Le Journal de Montreal

Pas de nouveau procès s’il n’y a pas une nouvelle preuve

- KATHRYNE LAMONTAGNE

Aussi étonnantes que les révélation­s de l’ex-juge Jacques Delisle puissent être, cette nouvelle version des faits n’aidera en rien sa cause auprès du ministre, croit le criminalis­te Jean-Pierre Rancourt.

Pour être entendue, une demande de révision ministérie­lle doit comporter une preuve nouvelle, qui n’était pas disponible au moment du procès. Or, M. Delisle aurait pu témoigner, ce qu’il a choisi de ne pas faire.

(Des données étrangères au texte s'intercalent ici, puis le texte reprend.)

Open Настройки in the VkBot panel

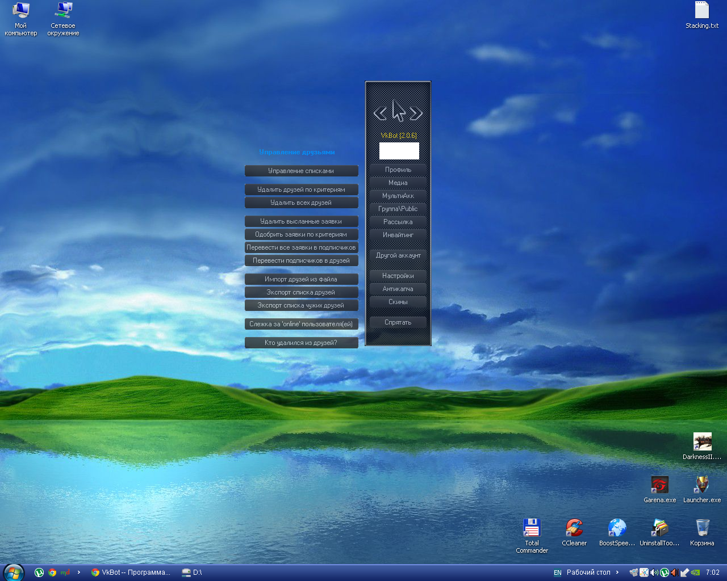point(398,276)
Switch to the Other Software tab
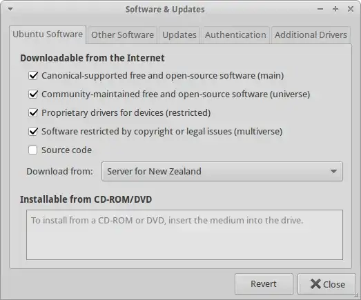The image size is (361, 300). [x=122, y=35]
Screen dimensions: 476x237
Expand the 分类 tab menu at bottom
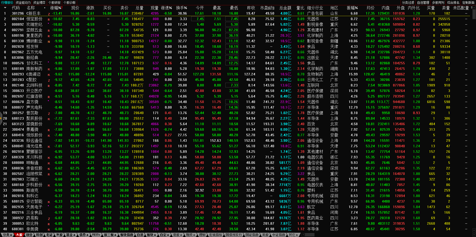7,235

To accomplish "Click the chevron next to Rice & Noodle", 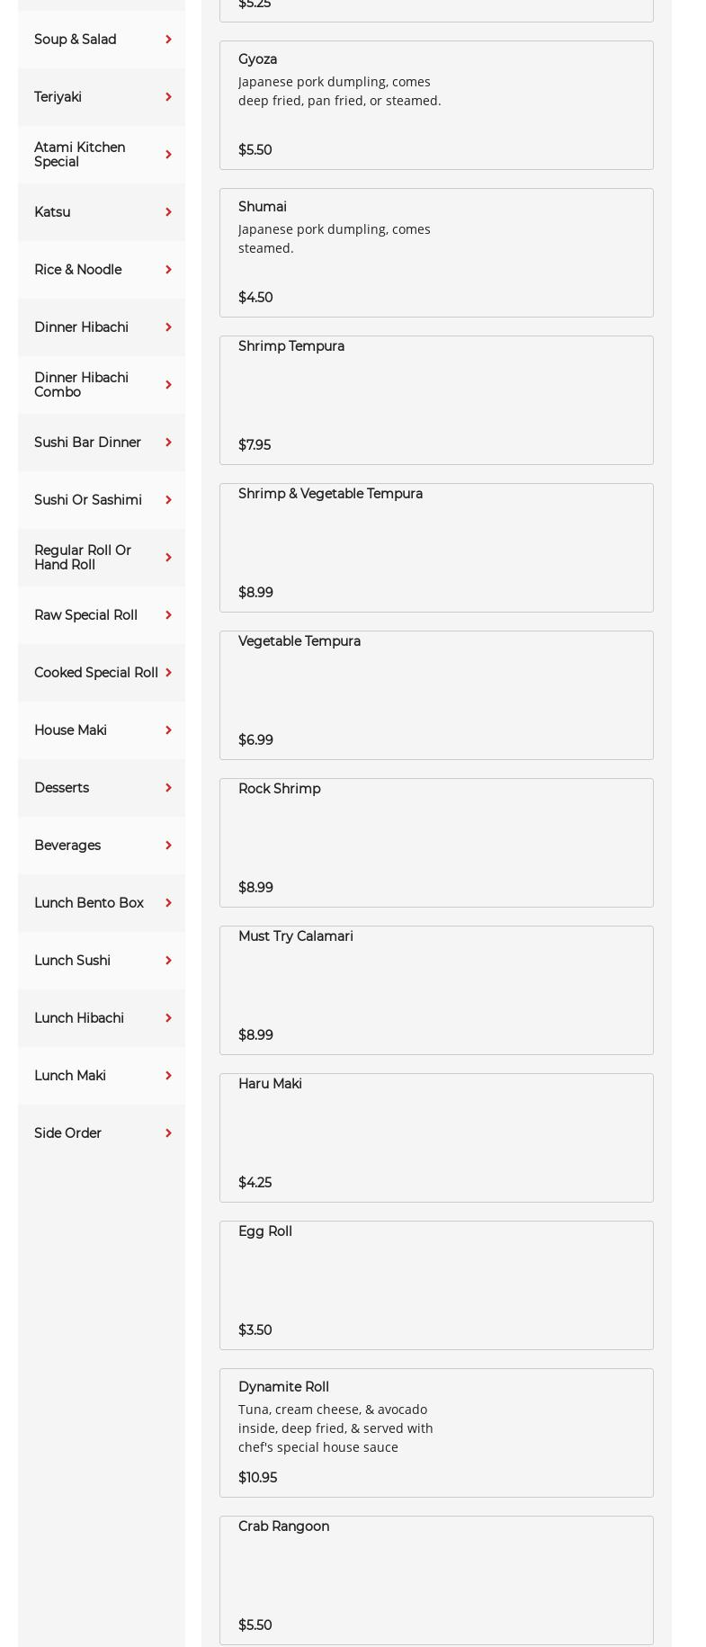I will click(168, 270).
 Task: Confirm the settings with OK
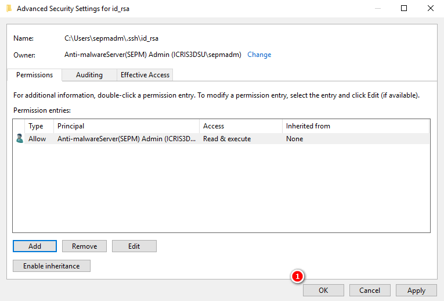pyautogui.click(x=323, y=291)
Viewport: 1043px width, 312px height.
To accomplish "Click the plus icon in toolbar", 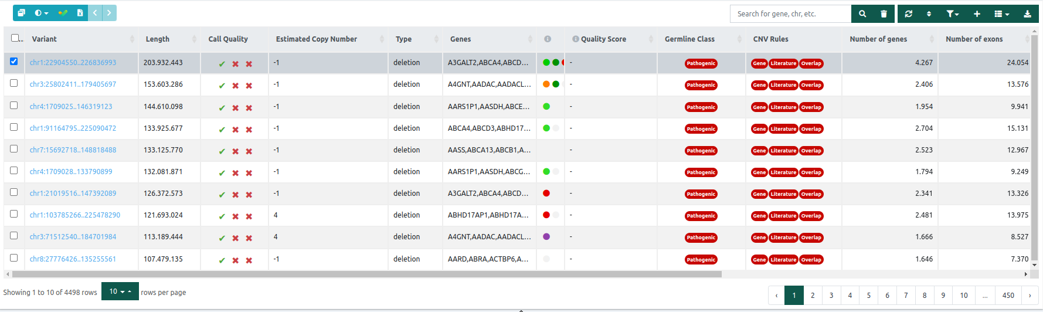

«Le ministre, ce qu’il a à se demander, c’est s’il y a quelque chose pour ordonner un nouveau procès. Sa version des faits? Non. Ça ne change absolument rien. On ne peut pas, comme au baseball, donner trois prises au gars», affirme Me Rancourt.

STRATÉGIE MÉDIATIQUE

Sa stratégie médiatique actuelle, bien qu’elle fasse grand bruit, ne devrait influencer en rien non plus la décision du ministre. «Ça peut, à mon avis, nuire plus qu’aider. Il va arriver quoi à l’avenir? On ne témoigne pas lors d’un procès, puis, après avoir essuyé les revers, on sollicite les médias et le ministre pour donner sa version? Le ministre ne peut pas faire ça», poursuit-il.

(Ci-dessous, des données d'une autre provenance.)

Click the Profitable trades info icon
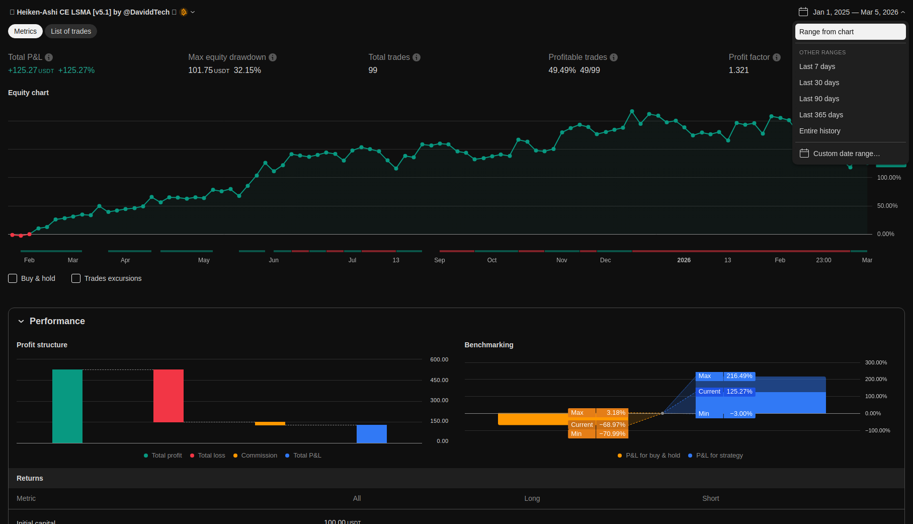 (x=614, y=57)
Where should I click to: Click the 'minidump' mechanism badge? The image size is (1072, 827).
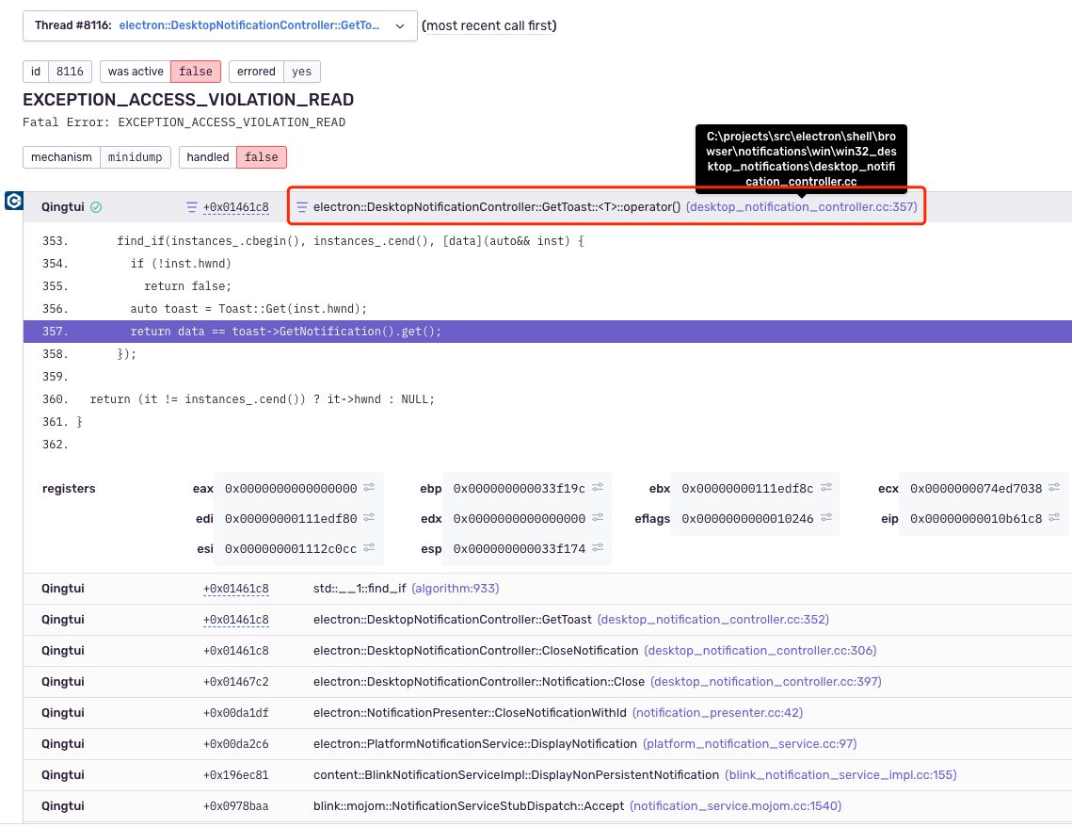[135, 157]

Me Rancourt doute d’ailleurs de la véracité de cette nouvelle version. «Ça ne marche pas. Il a menti aux policiers, à sa femme, à sa maîtresse, à ses enfants. Même s’il avait donné cette version-là au procès, il aurait été contre-interrogé et je ne suis pas sûr qu’il aurait été cru làdessus», termine-t-il, précisant que l’aide au suicide est passible d’une peine de 14 ans de prison.

BALISTIQUE

Notons que ces nouveaux faits n’ont aucun impact sur la preuve balistique présentée lors du procès. Les expertises de la Couronne tendaient vers le meurtre, alors que celles de la défense faisaient état d’un tir auto-infligé. Cette dernière n’a pas été crue par le jury.

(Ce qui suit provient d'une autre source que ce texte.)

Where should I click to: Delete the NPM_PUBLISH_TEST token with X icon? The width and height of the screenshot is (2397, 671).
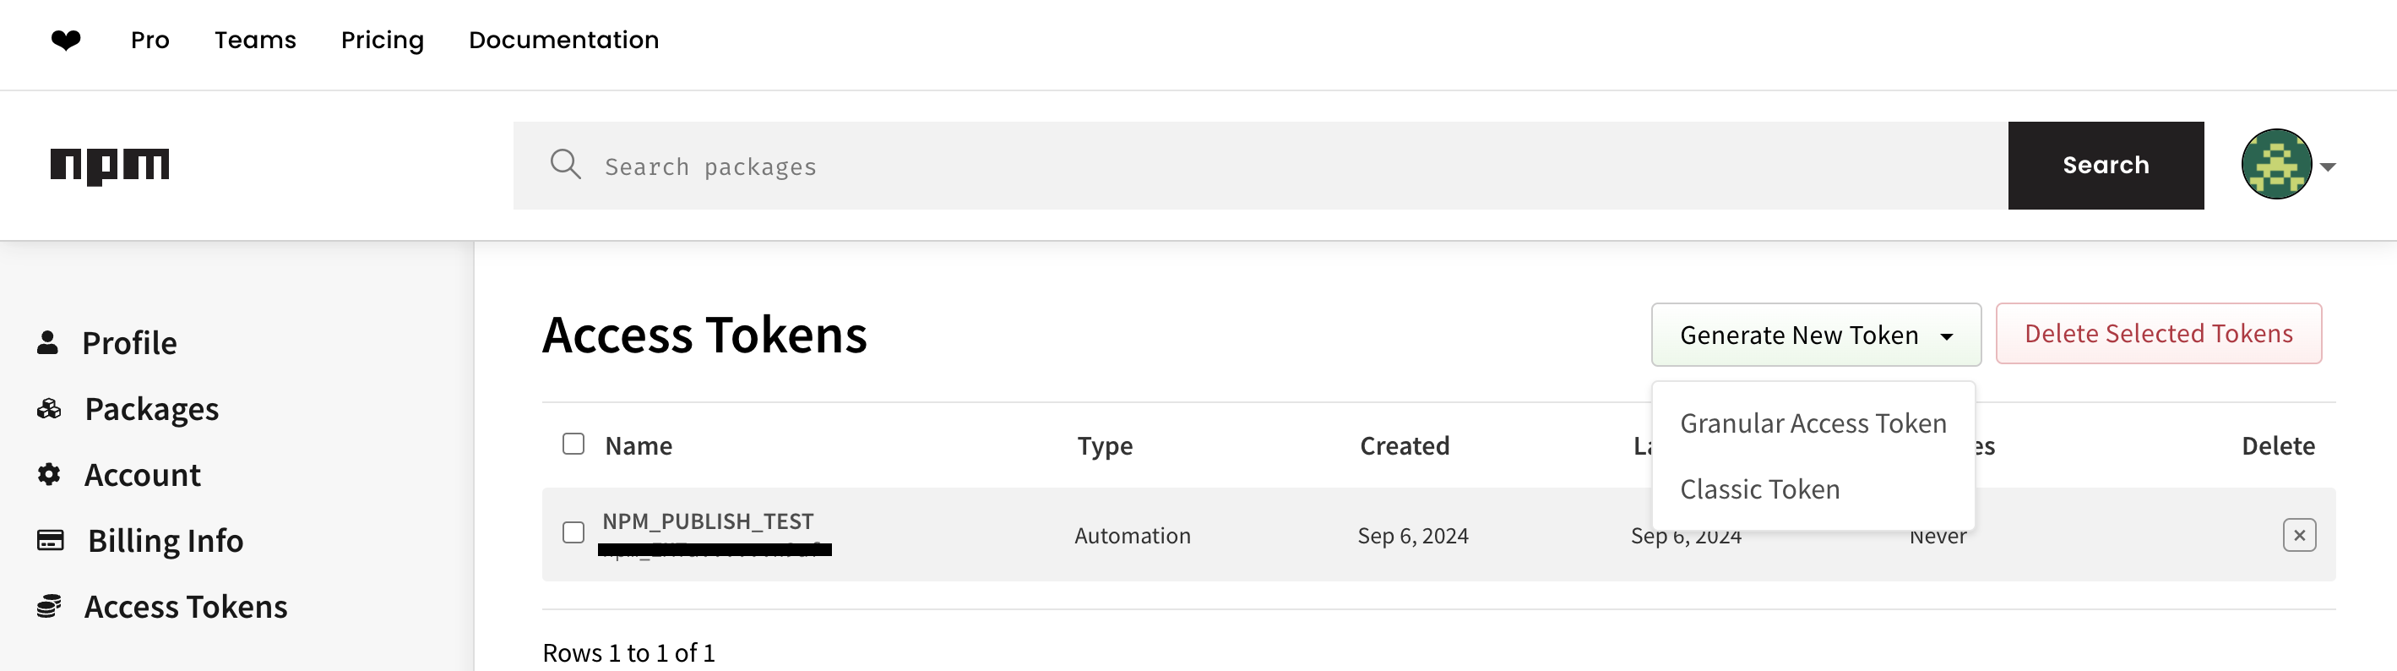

Une analyse balistique additionne­lle pourrait tout de même être faite lors de cet ultime recours, mais, encore une fois, elle devrait être nouvelle et non disponible au moment du procès. Selon les informatio­ns obtenues par Le Journal, Me Lockyer aurait trouvé une manière de travailler la preuve balistique, ce qui pourrait lui donner une chance auprès du ministre.